The Strange Case of the Mysterious German Kiln

This is the "German Kiln". Little is known about this kiln, as it has not been fired in several years, though it shows signs of once being heavily fired and salted. It is an anagama/updraft salt-wood hybrid. The anagama firebox is built on a metal slope and leads directly into a sprung arch ware chamber. The damper is built into the stack directly above the ware chamber, which is unusually small.

The facts, as we know, them are as follows:
  • It was built by Jochen Dobers, who is the tech at the Art and Design School in Halle, Germany, in 1997.
  • There is a sister kiln, exactly like it in Germany. The version here at OU, according to myth, cannot be torn down, until the one in Germany first comes down.
  • It is extremely weird.
  • It was once fired by the legendary Bizen potter, Setsuo Watanabe, pictured below.
these are examples of Watanabes work,

It is said that Joe Davis fired this kiln, but this is remains an unvalidated rumor...
Tingey has plans to fire this strange little mutant sometime soon, stay tuned for more information.

Big Cat

The "Big Cat" Kiln, is the larger of two catenary arch kilns at Ohio University.

This kiln is extremely efficient, using a minimum of wood, and firing in as little as 24 hours.
It is, however, massive, and usually takes a wheel throwing class to fill it.
The results are light on ash, but great for glaze firing, and produces good color from the clay bodies.

It was built by Boomer in 2005, and replaced the original catenary kiln designed and built by Gil Stengel in 1993.

Modular Wood Transportation Unit

This is a system for storing and moving split cord wood cooked up by Brian Dieterle, our current Ceramics Tech, and myself . We have 8 of these, of varying sizes.

Tube Kiln

The Tube Kiln was built in 2006, by Boomer Moore.
Boomer served as Ceramic Tech, and Instructor at Ohio University for nine years.

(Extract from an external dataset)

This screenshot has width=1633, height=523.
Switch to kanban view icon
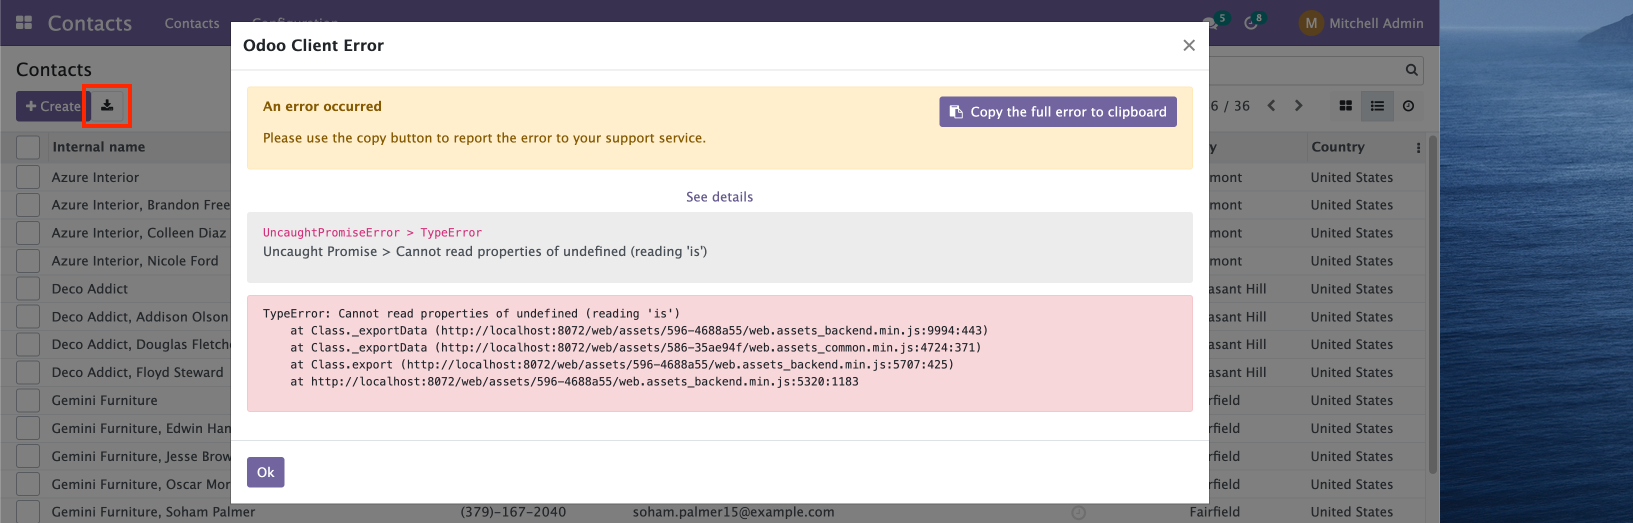[x=1346, y=106]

He is currently an Assistant Professor at WVU .

The tube kiln sat dormant for a few years, until recently when it was fired by James Tingey, with excellent results.

The kiln has a castable arch, is front loading with the main stoking door on the side. There are small side stokes on each side, directly before a raised step in the back 1/3 of the kiln.

James' firing, as it is the only one in recent memory, serves as our only source of current firing information about this kiln. It was fired for 40 hours, using roughly 2 cords of wood.

The following images are of James Tingey's work from the Tube Kiln Firing, Spring 2010.

this footed vase came from the front, near the floor.

these pots evidence the wide range of results that can be achieved in a single firing.

Rare Birds

Heres a few woodfired pieces from Brad Schwieger, professor and chair of the Ohio University Ceramics Department.

Train Kiln a la Black Adler

The Train Kiln was built in 2002 by Ted Adler to support his graduate thesis research. Later it was used by Steve Schaeffer in 2005.

This is absolutely a beast of kiln, featuring a huge bourry box, a castable arch, two side stokes, a side loading door, and a damper system that can be adjusted across the flue from both sides.

Typically this kiln takes 36 hours minimum, and about 2-4 cords of wood.

This kiln was designed to produce heavy ash deposits on medium to large sized pieces...

Prior to this kiln becoming a permanent fixture on the kiln pad, Brad Schwieger would teach kiln building classes in which the class would build a train kiln, fire it, then tear it down, only to build another the next quarter. The first train kiln built at OU was in 1990.